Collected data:
◆ ◆ ◆
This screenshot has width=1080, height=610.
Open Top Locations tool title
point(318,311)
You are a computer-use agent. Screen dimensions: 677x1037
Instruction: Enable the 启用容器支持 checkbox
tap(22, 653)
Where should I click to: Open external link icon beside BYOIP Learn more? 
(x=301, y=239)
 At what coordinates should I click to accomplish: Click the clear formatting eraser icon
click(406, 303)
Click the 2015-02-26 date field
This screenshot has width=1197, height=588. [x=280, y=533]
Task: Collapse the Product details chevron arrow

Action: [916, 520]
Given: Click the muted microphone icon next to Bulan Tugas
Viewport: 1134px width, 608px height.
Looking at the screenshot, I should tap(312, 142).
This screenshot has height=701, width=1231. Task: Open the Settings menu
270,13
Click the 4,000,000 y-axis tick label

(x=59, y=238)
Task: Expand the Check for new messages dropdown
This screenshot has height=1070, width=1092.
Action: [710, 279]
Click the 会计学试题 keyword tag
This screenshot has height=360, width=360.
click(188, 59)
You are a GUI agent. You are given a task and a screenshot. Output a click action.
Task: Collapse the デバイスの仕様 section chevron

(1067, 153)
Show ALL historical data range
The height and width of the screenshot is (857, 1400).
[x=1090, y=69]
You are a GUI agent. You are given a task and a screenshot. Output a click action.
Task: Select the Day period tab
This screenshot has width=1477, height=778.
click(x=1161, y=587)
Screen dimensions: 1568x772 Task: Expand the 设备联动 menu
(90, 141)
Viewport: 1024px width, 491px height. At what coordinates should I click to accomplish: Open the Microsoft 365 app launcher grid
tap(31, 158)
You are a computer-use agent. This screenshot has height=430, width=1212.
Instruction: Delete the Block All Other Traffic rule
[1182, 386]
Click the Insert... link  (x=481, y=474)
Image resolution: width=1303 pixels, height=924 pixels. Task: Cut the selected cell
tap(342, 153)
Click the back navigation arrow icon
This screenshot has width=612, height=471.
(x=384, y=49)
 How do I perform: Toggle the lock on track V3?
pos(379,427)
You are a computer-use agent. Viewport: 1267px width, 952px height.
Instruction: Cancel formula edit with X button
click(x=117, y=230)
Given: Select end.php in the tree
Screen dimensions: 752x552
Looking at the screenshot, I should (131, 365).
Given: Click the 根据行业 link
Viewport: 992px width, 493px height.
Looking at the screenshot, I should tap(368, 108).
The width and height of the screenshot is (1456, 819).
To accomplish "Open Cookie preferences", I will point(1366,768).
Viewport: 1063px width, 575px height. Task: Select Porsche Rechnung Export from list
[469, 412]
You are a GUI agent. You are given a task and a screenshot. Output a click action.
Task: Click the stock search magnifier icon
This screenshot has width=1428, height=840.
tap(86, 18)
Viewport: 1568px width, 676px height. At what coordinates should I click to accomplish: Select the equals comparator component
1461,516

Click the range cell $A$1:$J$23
◆ ◆ ◆
Return every line of the material above that contains the word "Collapse", treating uppercase and lowercase as different.

Task: Collapse the Product details chevron arrow
Task: Collapse the デバイスの仕様 section chevron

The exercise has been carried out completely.